“More than $57-B in taxes are hiding in the COVID ‘Relief’ bill, they disincentive businesses to base in the US”— Paul Ebeling
Just after Mr. Biden signed the $1.9-T aid/relief/stimulus bill under the pretense of solving our VirusCasedemic ills, he was rushed out of the room by his handlers and avoided all questions from the press. Nonetheless we learn what Mr. Biden penned into law.
There is more than $57-B worth of hidden tax increases.
National Law Review states section 162(m) of the tax code generally prohibits a public company from deducting more than $1-M in compensation paid to a current or former covered employee in a taxable year and under current law the covered employees are the CEO, CFO, and the 3 other highest compensated C-suite officers for the taxable year.
In the final version of the stimulus bill signed by Mr.

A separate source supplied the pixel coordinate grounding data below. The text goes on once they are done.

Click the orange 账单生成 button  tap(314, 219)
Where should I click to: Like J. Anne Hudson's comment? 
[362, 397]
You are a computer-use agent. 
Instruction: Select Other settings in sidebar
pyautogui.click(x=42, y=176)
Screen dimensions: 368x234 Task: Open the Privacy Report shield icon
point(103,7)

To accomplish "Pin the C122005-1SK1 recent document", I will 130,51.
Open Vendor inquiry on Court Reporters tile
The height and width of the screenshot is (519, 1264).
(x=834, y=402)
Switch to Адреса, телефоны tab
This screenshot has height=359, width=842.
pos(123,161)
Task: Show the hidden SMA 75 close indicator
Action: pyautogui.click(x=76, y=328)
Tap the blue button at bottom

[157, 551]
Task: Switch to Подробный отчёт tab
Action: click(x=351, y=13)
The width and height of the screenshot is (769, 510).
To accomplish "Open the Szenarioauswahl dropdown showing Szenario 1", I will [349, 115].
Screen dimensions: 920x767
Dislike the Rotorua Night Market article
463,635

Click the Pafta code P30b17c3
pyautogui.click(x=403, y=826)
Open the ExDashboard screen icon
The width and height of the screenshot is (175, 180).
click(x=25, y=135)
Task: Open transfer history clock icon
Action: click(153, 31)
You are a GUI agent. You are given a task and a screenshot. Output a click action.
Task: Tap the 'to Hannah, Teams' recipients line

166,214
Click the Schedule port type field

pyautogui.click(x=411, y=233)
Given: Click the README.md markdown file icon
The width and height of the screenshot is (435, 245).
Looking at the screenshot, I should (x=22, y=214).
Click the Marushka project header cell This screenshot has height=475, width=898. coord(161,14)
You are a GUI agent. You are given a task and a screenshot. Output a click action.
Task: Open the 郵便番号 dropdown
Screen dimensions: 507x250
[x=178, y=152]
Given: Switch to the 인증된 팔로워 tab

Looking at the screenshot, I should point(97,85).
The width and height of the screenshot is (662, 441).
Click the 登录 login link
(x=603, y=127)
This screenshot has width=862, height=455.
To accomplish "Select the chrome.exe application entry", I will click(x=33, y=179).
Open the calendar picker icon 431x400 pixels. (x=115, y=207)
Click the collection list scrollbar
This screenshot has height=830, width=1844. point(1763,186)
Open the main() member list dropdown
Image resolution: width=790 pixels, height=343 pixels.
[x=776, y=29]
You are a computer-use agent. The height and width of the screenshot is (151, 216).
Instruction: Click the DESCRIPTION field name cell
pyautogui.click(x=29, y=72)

Biden, “the legislation expands the number of employees who are covered by the $1-M limitation on the deductibility of executive compensation.”
Explained by a House Ways and Means committee minority spokesperson, the Tax Cuts and Jobs Act included a limit that Dems “essentially doubled” to “make it more Draconian.” Dems “are under no illusions that their bill is about growth, so them putting a cap on executive pay is just political messaging.”
Another tax provision in the bill affects businesses’ ability to be based in the US.
“We make it less attractive for these companies to be based in the US or do business here” said the Ways and Means Committee minority spokesperson. “TCJA was about stopping the bleeding throughout the Obama administration where jobs fled overseas – we succeeded. Now Democrats are undoing that progress.”
Democrats used “budget reconciliation” to get the bill to Mr. Biden’s desk, allowing it to pass without GOP votes. The Joint Committee on Taxation estimates that the tax revenue from the changes will generate an estimated $57-B over 10 yrs.